On the other hand - the claim that a person stops at the first point after zero or at the smallest of the numbers whose form is 2-n is not defined because there is no such number - as mentioned, these are groups of numbers that do not have a first term.
If the person is in motion for some time and it will be as little time as we want after reaching the gates of the village he will necessarily pass not only through one wall but through an infinite number of walls.
So what's going on here anyway? After all, if we build the walls, it is clear that the person must be stopped, so what kind of wall stops him despite everything?
Our inability to answer stems from the fact that our feeling regarding the concept of stopping stems from our experience in the physical world and from the fact that in the model we are talking about there is no definition of what causes a person to stop (because as mentioned, the first wall he encounters is not a defined concept!).
As soon as we introduce an unequivocal definition of the stopping conditions into the story - the problem will disappear.
This can be done by a more realistic model of the physical world - one in which there are no walls of zero thickness and an infinite series of walls in a finite domain is not possible at all.
This can be done by adopting another aspect of the physical world according to which we are stopped by electromagnetic repulsion of particles and this repulsion is actually the accumulation of the repulsions created by the whole group of walls and not by a single wall.
It is possible that this rejection will stop him a little before all the walls or exactly at the zero point or after he passes through several (infinite) walls.

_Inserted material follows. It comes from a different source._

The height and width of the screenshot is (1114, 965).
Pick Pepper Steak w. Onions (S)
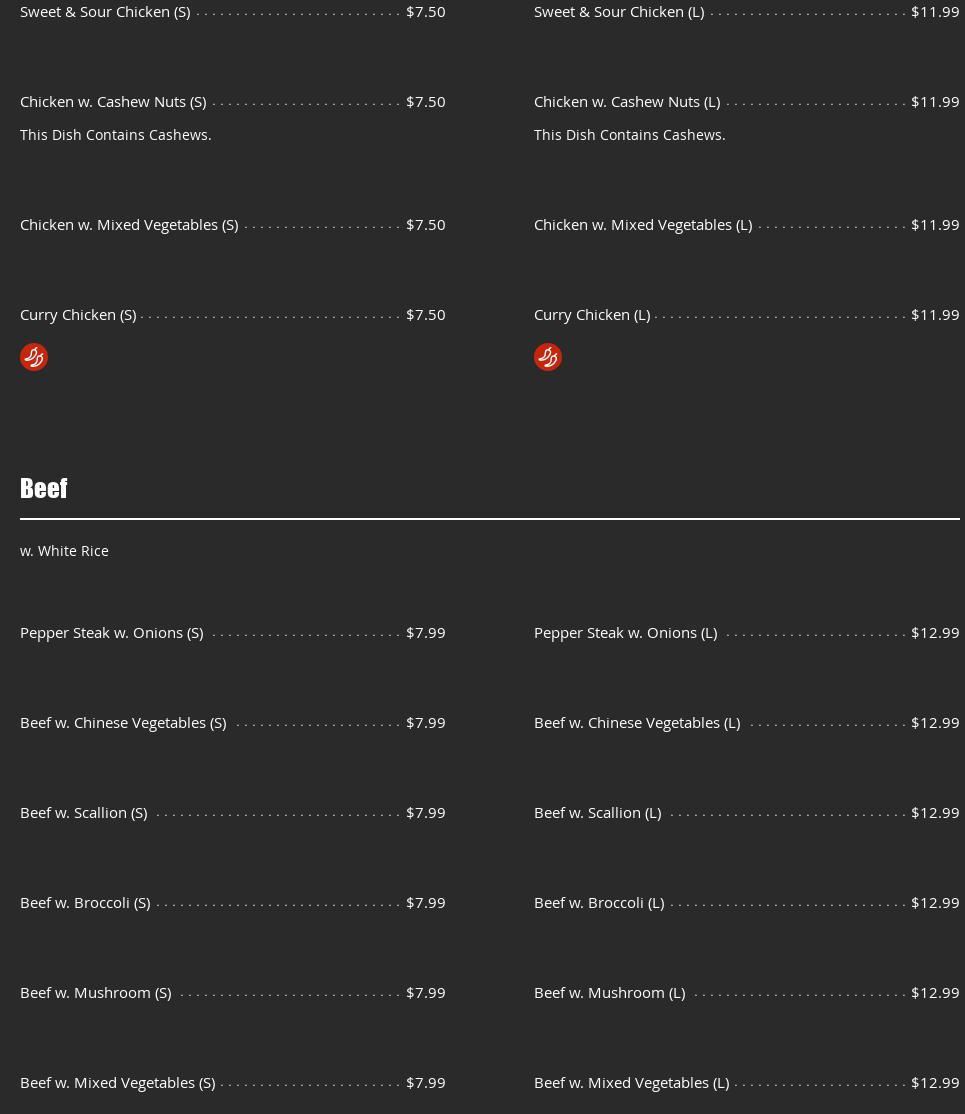(111, 633)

No matter how we look at it, what we must not do is to base ourselves on a model in which the conditions that cause a stop are not defined and then be surprised that we do not know when the man stops.
And what happens when the gods build the walls exactly under the conditions defined in the problem in its first formulation?
Here we have to ask if these conditions have even been defined.
In the interpretation given by Marius Cohen to these conditions, they are not defined at all because he describes the action of each god as a result of the action of the god before him and since there is no first god, then the mode of action of the gods is not defined at all. This is one way to deal with the paradox, but it is actually a simpler paradox than the paradox in the original definition of the problem. If you read the problem as a language, then the way the gods work is not defined by the work of their predecessors, but as a function of the hero's arrival at a certain point. The dependence that Marius Cohen introduced on the action of the other gods is a conclusion and not a given. What is this conclusion based on? Again - it is based on the same stopping condition that he allowed himself to "copy" from the world of physics without defining it in the mathematical model.
Infinite commutativity
As we know, commutative (commutative) connection does not (necessarily) hold for an infinite column. In such a case, the commutativity holds only for a positive column, or every column is absolutely convergent...
The correct answer is 0 since in the second series the negative numbers are one term behind so that eventually it will be necessary to subtract infinity from infinity and the result will be 0 as in the first series.